Ein letztes Mal habe ich deine Spielschulden bezahlt, Sascha – ein letztes Mal! Deinem Leichtsinn muss endlich ein Riegel vorgeschoben werden! So geht es nicht weiter! Deine Vorfahren haben auch gelebt und genossen, ich bin ebenfalls kein Knauser gewesen, aber gespielt hat noch kein Kalnoky. Sonst wäre es dir wohl nicht beschieden, in so glänzenden Verhältnissen zu leben. Du sollst deine Jugend genießen, das steht dir offen; aber dem Spieltisch werde ich dich in Zukunft fernhalten mit allen mir zu Gebote stehenden Mitteln.“

So sprach Fürst Iwan Kalnoky mit strenger Miene zu seinem Sohn Alexander, der dem Vater in sichtlich bedrückter Stimmung zugehört hatte.

Nun hob er den Kopf.

„Du hast ja Recht, mir zu zürnen, Papa.

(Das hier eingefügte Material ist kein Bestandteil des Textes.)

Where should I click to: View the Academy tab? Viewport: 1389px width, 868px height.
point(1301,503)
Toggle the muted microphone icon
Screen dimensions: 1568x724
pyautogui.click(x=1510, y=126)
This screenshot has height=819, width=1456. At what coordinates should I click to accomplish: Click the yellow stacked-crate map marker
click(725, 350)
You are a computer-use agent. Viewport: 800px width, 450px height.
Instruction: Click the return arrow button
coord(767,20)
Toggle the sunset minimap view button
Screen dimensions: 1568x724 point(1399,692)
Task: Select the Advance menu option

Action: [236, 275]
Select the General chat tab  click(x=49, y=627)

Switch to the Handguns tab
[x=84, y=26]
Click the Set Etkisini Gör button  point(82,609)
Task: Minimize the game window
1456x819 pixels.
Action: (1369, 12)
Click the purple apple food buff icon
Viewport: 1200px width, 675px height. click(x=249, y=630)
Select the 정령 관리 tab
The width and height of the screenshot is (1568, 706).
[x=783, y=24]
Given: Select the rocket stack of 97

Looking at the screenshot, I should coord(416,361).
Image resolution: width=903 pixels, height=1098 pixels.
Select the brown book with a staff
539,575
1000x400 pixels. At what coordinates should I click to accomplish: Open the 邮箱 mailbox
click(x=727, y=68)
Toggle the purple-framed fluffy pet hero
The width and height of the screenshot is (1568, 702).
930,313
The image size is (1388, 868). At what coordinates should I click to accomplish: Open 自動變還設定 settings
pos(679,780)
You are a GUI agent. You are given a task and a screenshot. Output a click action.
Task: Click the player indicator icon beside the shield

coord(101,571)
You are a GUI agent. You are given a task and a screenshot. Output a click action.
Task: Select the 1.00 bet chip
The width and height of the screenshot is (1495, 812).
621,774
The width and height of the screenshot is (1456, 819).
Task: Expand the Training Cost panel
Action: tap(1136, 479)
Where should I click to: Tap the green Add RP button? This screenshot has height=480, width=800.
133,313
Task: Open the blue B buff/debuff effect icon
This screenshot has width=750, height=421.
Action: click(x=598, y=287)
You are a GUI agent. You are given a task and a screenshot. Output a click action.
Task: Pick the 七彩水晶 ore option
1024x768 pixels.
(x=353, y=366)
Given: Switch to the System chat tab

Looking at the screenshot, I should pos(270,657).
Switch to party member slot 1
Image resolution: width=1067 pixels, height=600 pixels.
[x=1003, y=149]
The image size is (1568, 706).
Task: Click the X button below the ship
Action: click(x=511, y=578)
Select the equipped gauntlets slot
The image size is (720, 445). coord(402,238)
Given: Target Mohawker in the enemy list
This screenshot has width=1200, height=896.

Ich weiß, dass ich unverantwortlich leichtsinnig war und verstehe selbst nicht, wie es gekommen ist, dass ich mich wieder zum Spiel verleiten ließ.“

„Obwohl du mir versprochen hattest, es nie wieder zu tun“, sagte Fürst Iwan vorwurfsvoll.

Alexander errötete.

„Ja, es ist Unrecht von mir gewesen. Aber man ist manchmal nicht Herr seiner selbst.“

„Schlimm für einen Mann, wenn er die Herrschaft über sich verliert, doppelt schlimm für einen, von dem das Wohl und Wehe vieler Menschen einst abhängen wird. Wer aber anderen ein Herr sein will, muss sich erst selbst beherrschen können.“

Alexander strich sich über die heiße Stirn. Dann richtete er sich straff auf, und seine sonst so übermütig funkelnden Augen blickten sehr ernst.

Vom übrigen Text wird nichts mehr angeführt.